BLACK JIM L'IMPITOYABLE NINJA

Titre: Sun Dragon
ou: Black Jim le Magnifique
ou Hard Way to Die
Réalisateur: Yat Wang Wa
Interprètes: Billy Chong Chun lai

 

Carl R. Scott
Hau Chiu Sing
Chung Tak Ma
Louis Neglia
Shao Sung Liang
 
Année: 1979
Genre: Kung Fu / Western
Pays: Hong Kong / USA
Editeur Bach Films
Violence: * *
Erotisme: *

75%

Résumé:

 

 

 

 

Critique:

De la production martiale pure et dure située dans un décor de Western. Evidemment cela ne change rien au scénario ultra simpliste mais ce cadre varie agréablement des champs asiatiques.

Tourné en Arizona, cette coproduction américano-chinoise utilise les clichés propres au western (aigle volant dans le ciel, cow-boy à cheval, saloon, etc.) même si le décor est réduit et les moyens minimalistes. Mais l'intention est bien là et la musique s'inspire largement des productions westerns classiques pour donner le change.


L'intrigue, elle, est simpliste. Un jeune Noir voit sa famille massacrée par des affreux, se fait blesser, s'enfuit et, après avoir été recueilli par un vieux Chinois sympathique, il s'initie au kung-fu pour se venger.


Pas de quoi crier au génie, mais une petite ligne narrative éprouvée qui permet une série de combats nerveux. Et on peut dire qu'à ce niveau les responsables n'ont pas lésinés sur les joutes martiales.

Le Black Carl R Scott et le Chinois Billy Chong enchaînent les combats avec une énergie qui fait plaisir à voir. Rapides, brutaux, efficaces, bien chorégraphiés, les duels constituent une véritable démonstration d'aptitudes physiques dans un style très old school, comprenez réaliste et dénué de câbles.

Un indien armé d'un tomahawk, des tueurs japonais, un gros méchant qui casse des blocs de glace à mains nues, des chinois, des ricains, tout le monde se tape dessus avec une fureur non feinte. Pour les amateurs du genre, Black Jim constitue à coup sur un maître achat, tant les bastons se succèdent sans laisser au spectateur le moindre répit. C'est bien simple, à la mi-film on peut carrément parler de non-stop.

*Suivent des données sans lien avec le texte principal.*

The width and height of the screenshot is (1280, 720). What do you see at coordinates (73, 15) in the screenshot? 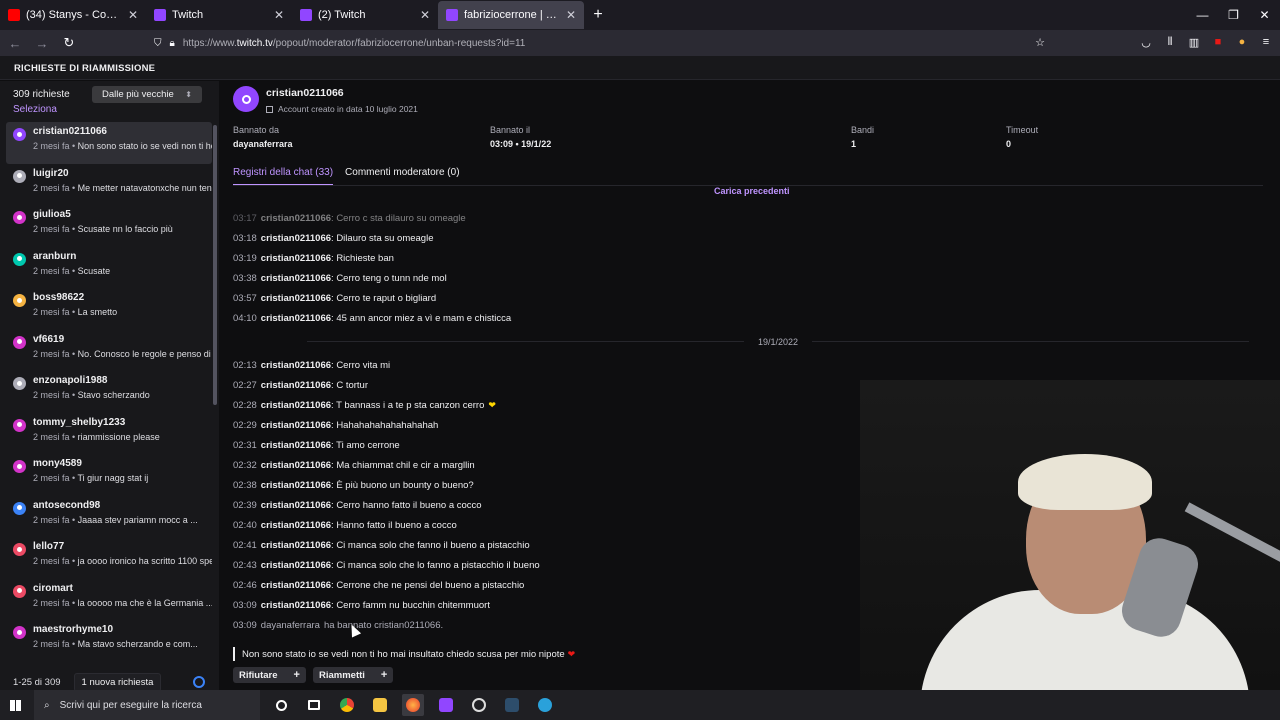
I see `browser-tab-1: (34) Stanys - Comm Foss Nient ✕` at bounding box center [73, 15].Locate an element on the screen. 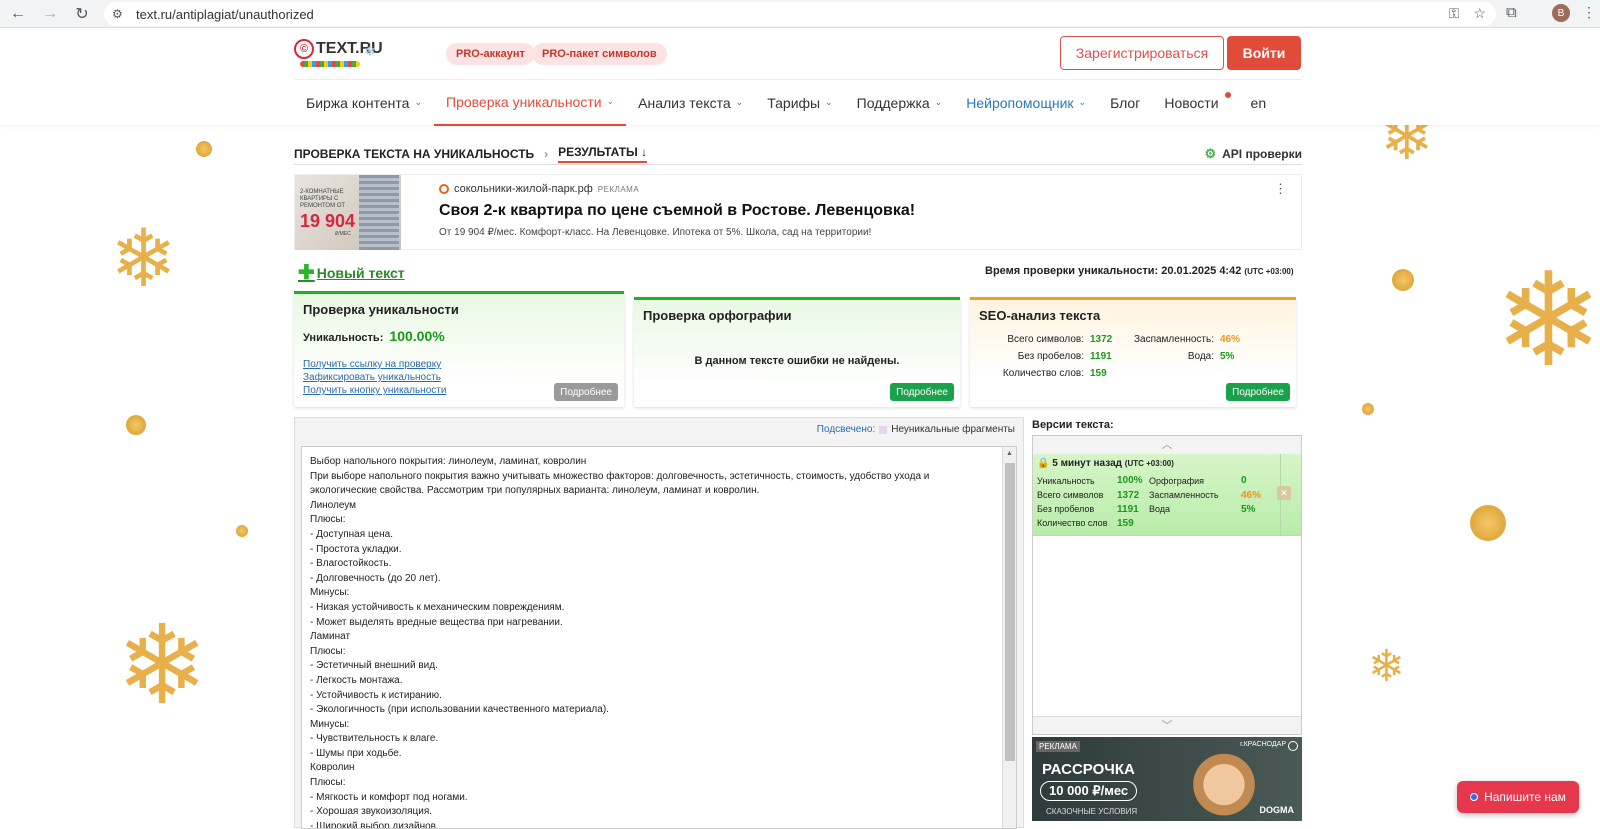  seo-label: Всего символов: is located at coordinates (1046, 340). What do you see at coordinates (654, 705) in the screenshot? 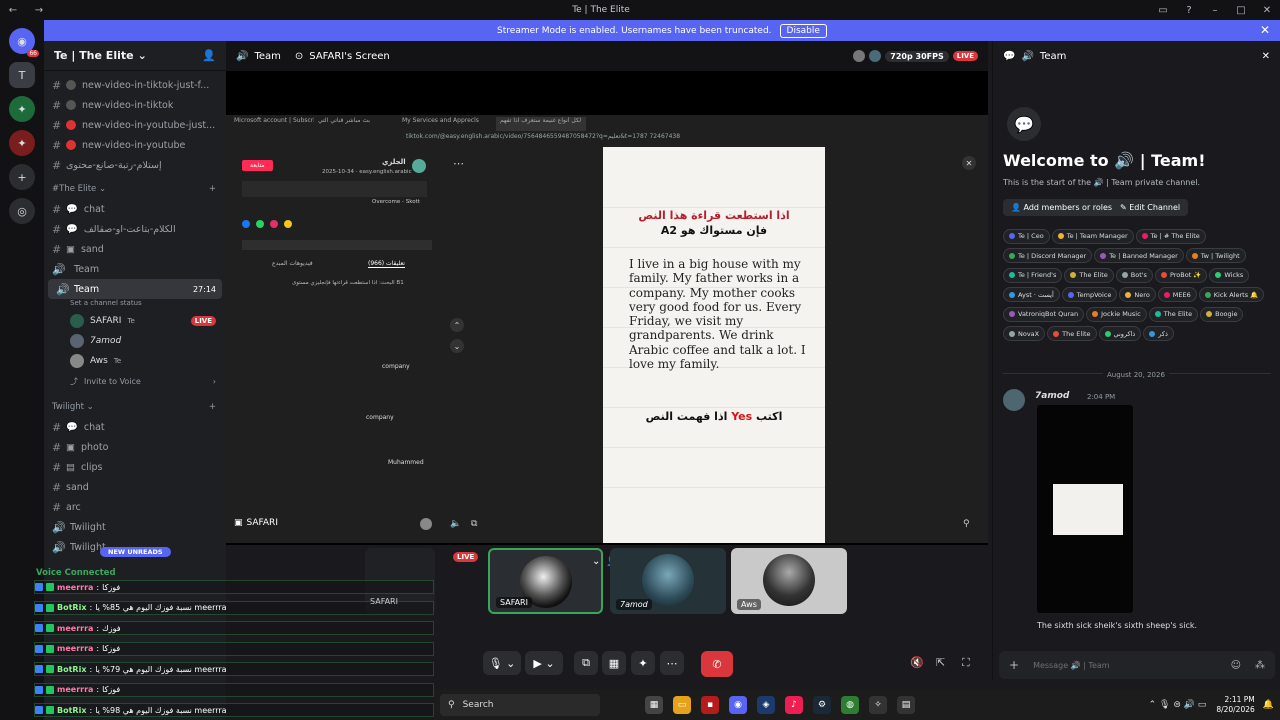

Une expression galvaudée mais ici parfaitement appropriée: cela n'arrête jamais plus de trente secondes en quarante minutes de métrage.

Le final enquille joyeusement les duels à poings nus et à coups de pieds dévastateurs jusqu'au combat entre les deux héros et le super méchant. Une fois celui-ci abattu (vous en doutiez?), le générique annonce un The End et c'est terminé.


Il ne faut pas en espérer le style des productions Chang Cheh, la qualité d'un King Hu ou la complexité d'un Chu Yuan. Non, ici, c'est du kung-fu basique et bourrin, avec des faux raccords et un montage quelconque mais, néanmoins, une réalisation très efficace dès qu'il s'agit de filmer des combats. Et comme ceux-ci sont excellents, pas de raison de se priver.

Un titre qui occupe sans hésiter le peloton de tête parmi ceux sorti dans la collection Kung fu de Bach Films.